VBENLR98.chm is a compiled HTML file, a help file for the Microsoft scripting runtime.

----------


## baka

I added spellchecking in my "build-in" game-editor so the writer has a bit of help when writing the dialogs/text.
a few things I needed to do was to create a "error-handler", this because sometimes word would close, if so, the program would re-initialize.
so, 1 year passed and another person wanted to help with a side-story, but he got a crash. and investigating it showed word was the culprit.
he told me has word, but not the spell-checking.
after that I removed it all and created my own spell-checking function. and Im quite happy with that. now theres no problem whoever use it,
since its not dependent of word and what OS and version or addon the person has.

----------


## AccessShell

That doesn't explain why, in my case, the version of Word is the same (2003).

Nor why the CHM file does not appear in either OS.  Yes, I still have my WIN 7 with the VMXP.  The only difference, I am aware of, is the WIN 7 (witt the VMXP) is NOT connected to the internet.

----------


## baka

the problem is NOT the CHM but:
Automation error Library not registered

it means word is not working properly.

----------


## techgnome

> That doesn't explain why, in my case, the version of Word is the same (2003).


Why would it be different? If you've got Word 2003 installed, that's what going to be used. If you were to upgrade it to a newer version and use Sam's code... then you should see it using a different version. 


-tg

----------


## AccessShell

Does this mean that all I need do is reinstall MS Office 2003 Pro?  I don't have MS Office 365 installed.  Is that a deal breaker?  Is MS trying to tell me use 365?

----------


## baka

each word is different and can have a different structure.
also, it can be its not initialized correctly, or its not registered correctly to the register so VB can fetch it.
or the register has a wrong ID, so there no match.

but the problem is word.
wd.Documents.Add

Documents.Add < is not a valid command.
could be u need to do
wd.-something-.Documents.Add or something else.

thats the problem here. u need to know the right command.

when I used word, we had different versions. but it worked because all word versions did have the same command.
I have not used Documents.Add

----------


## AccessShell

I found this 
https://answers.microsoft.com/en-us/...b-e5866fa97356

----------


## baka

could be that as well.
but I know that not all commands are the same.
try to remove Documents.Add and see what happens.
I only used word by word. so I never did grammar.
worked for me. but word need to have spell-dictionary installed.

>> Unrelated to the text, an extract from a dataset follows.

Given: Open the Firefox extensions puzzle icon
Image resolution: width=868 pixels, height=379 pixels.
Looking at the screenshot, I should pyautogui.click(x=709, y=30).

or create your own spell-check, is not that hard to do.

----------


## AccessShell

I don't know why I didn't try this before,  I ran the original code on the Win7 computer.  It runs correctly.  It lists the word and it's synonyms and antonyms correctly if it is a word. Otherwise, It gives suggestions for correct words.

----------


## AccessShell

Even though the program crashes, I successfully compiled it.  Of course, it crashed on my computer. (Win Ver 22H2, but last week it was 21H2 and it still crashed).

I copied the exe onto my friends Win10 laptop (21H2) with Office 2003 Pro.  That computer does not have VB6 installed.  The program worked correctly. 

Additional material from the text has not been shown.